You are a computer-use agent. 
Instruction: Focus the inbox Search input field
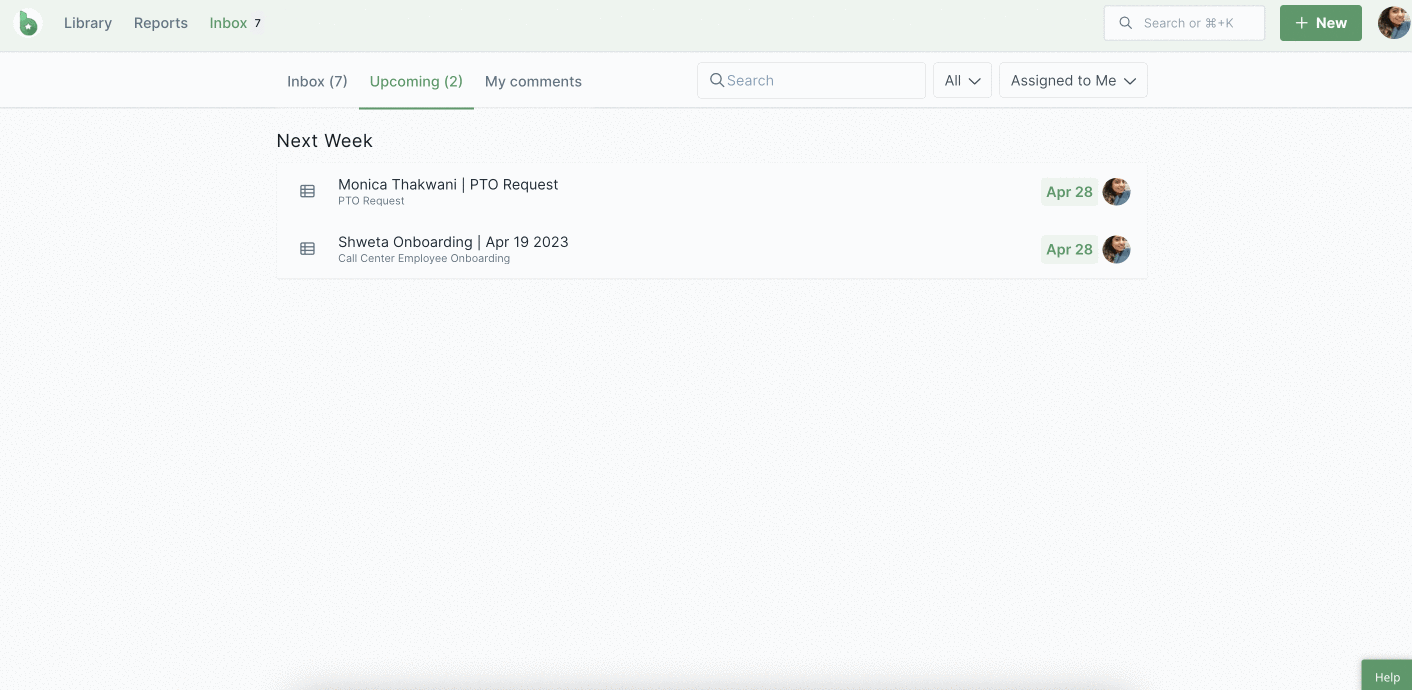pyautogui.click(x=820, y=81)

==

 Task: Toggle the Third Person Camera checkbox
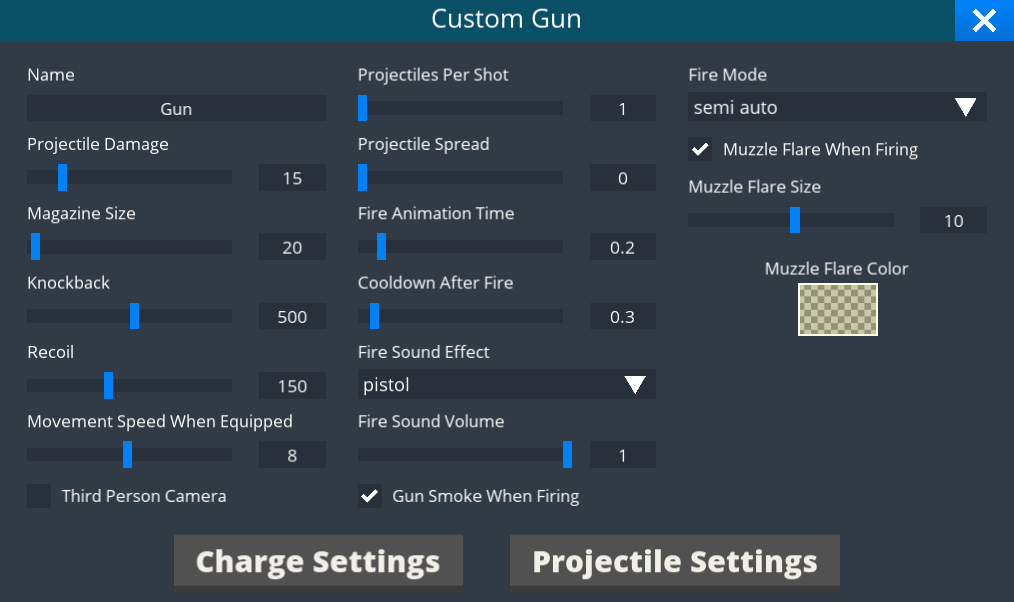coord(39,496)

* * *

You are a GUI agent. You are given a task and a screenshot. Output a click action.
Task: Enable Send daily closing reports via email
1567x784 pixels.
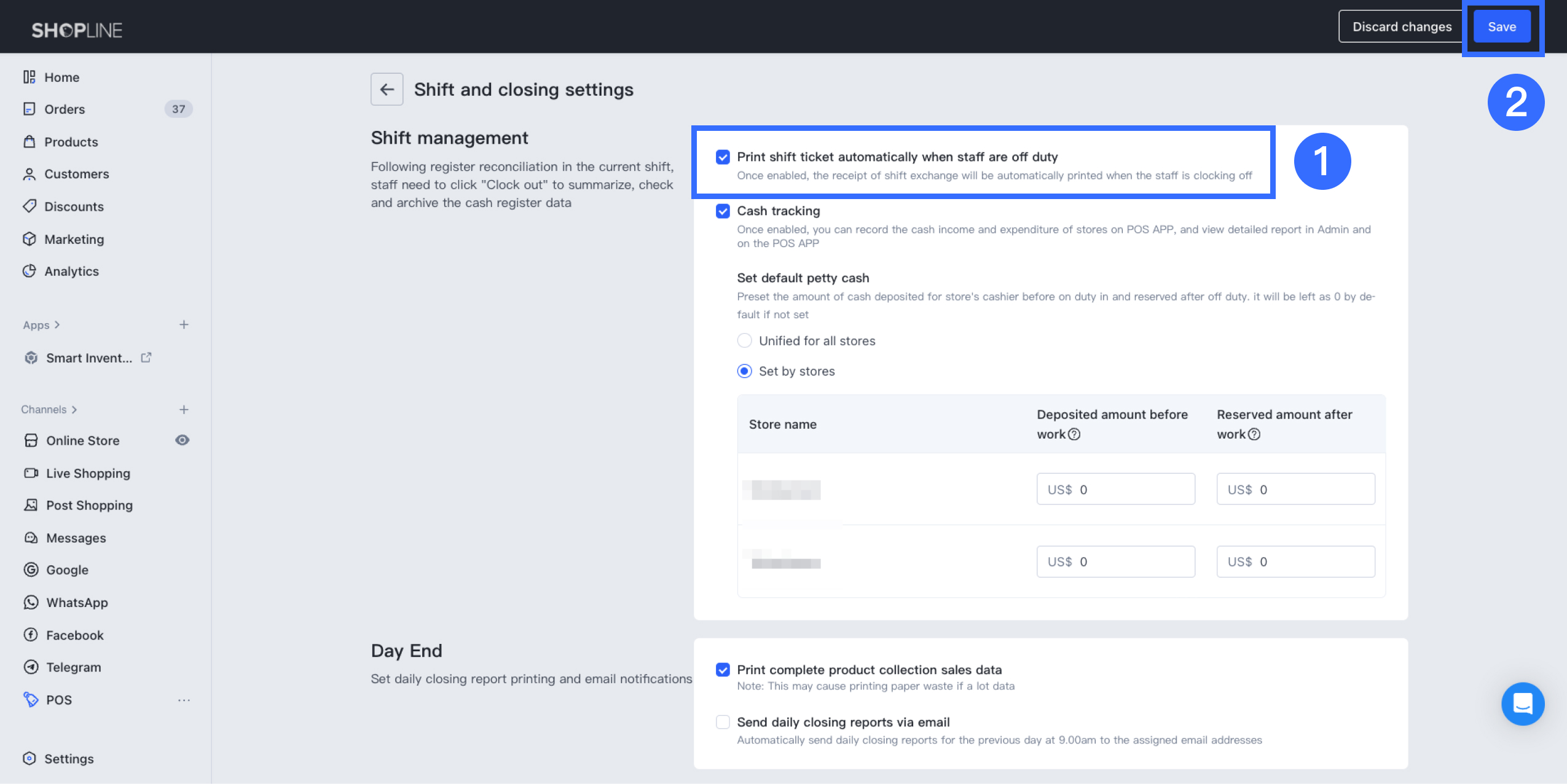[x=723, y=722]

:: Problem description ::
Copy every line from the entries that contains the word "agent".

:: Written response ::
You are a computer-use agent. 
You are a GUI agent. You are given a task and a screenshot. Output a click action.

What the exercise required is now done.